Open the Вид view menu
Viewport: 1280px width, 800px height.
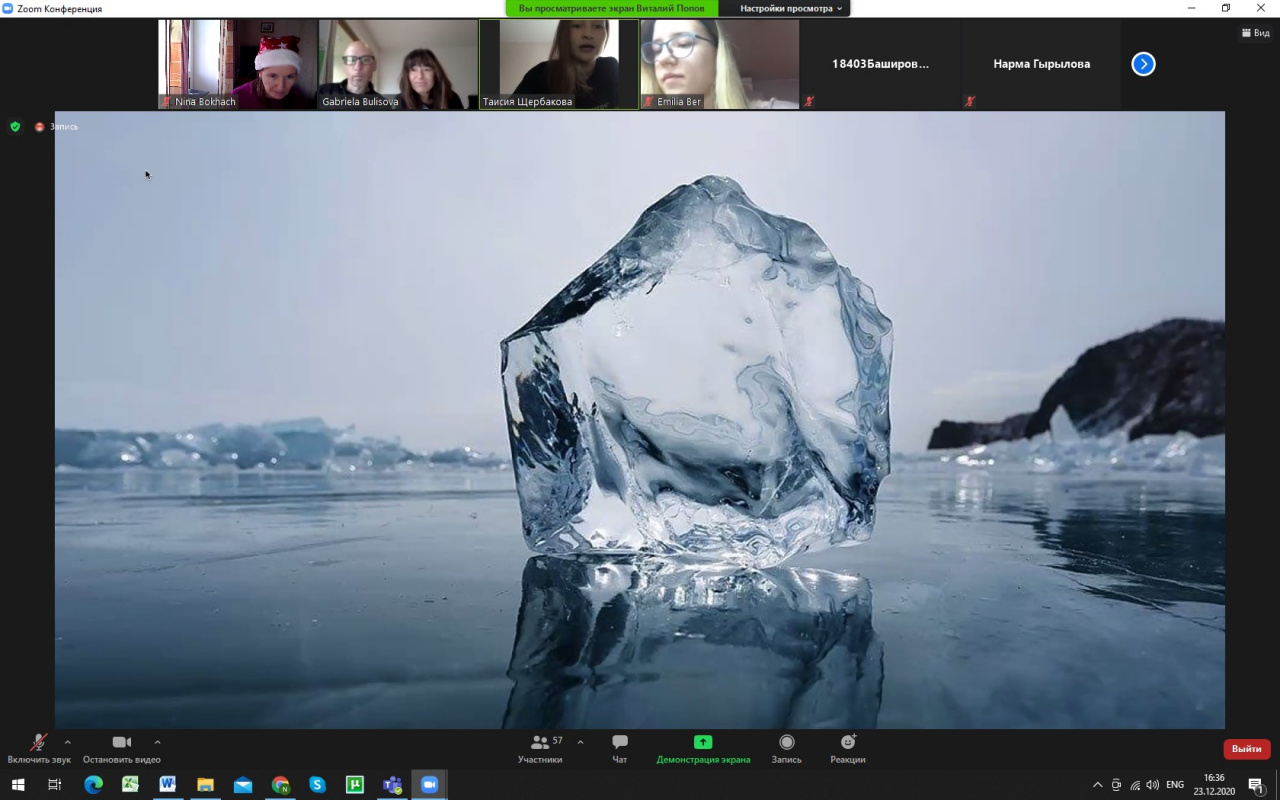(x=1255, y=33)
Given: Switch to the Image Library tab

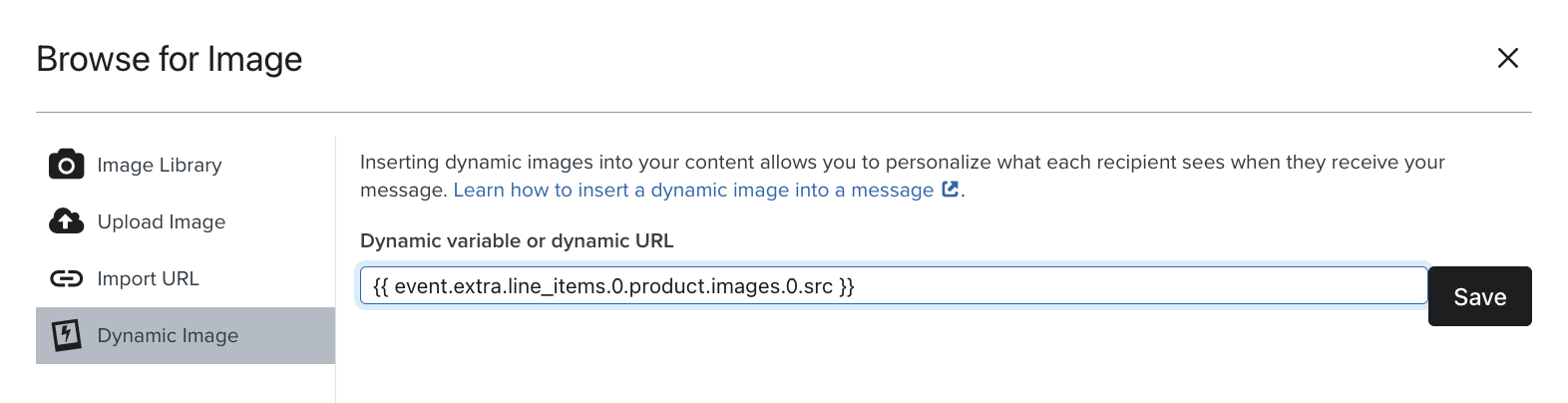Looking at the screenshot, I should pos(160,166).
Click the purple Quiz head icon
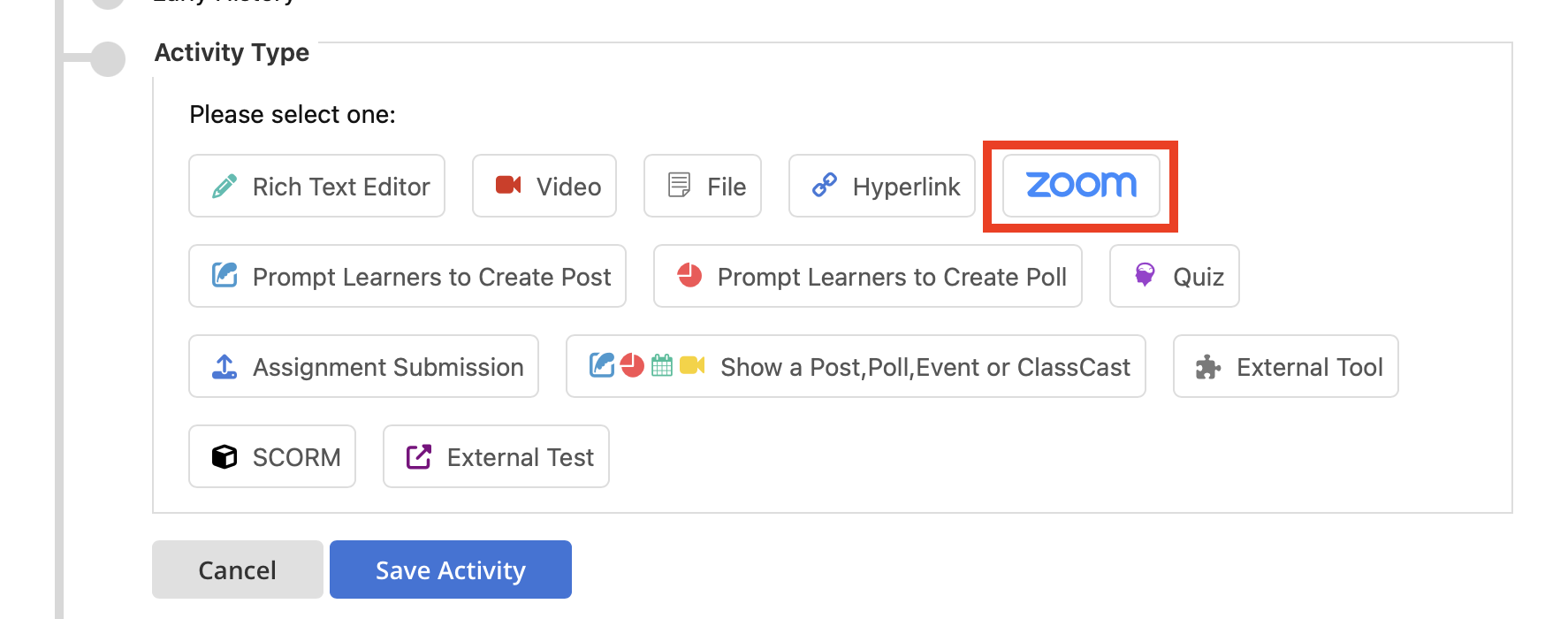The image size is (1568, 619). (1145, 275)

== == ==

## [WORK REQUIRED]
Copy exactly the lines that begin at the one containing "Viewport: 1280px width, 800px height." and end at the last line of the records, both included, omitting the pictures.

## [ANSWER TO THE PROBLEM]
Viewport: 1280px width, 800px height.
(x=1255, y=33)
Given: Switch to the Image Library tab

Looking at the screenshot, I should pos(160,166).
Click the purple Quiz head icon
The image size is (1568, 619). (1145, 275)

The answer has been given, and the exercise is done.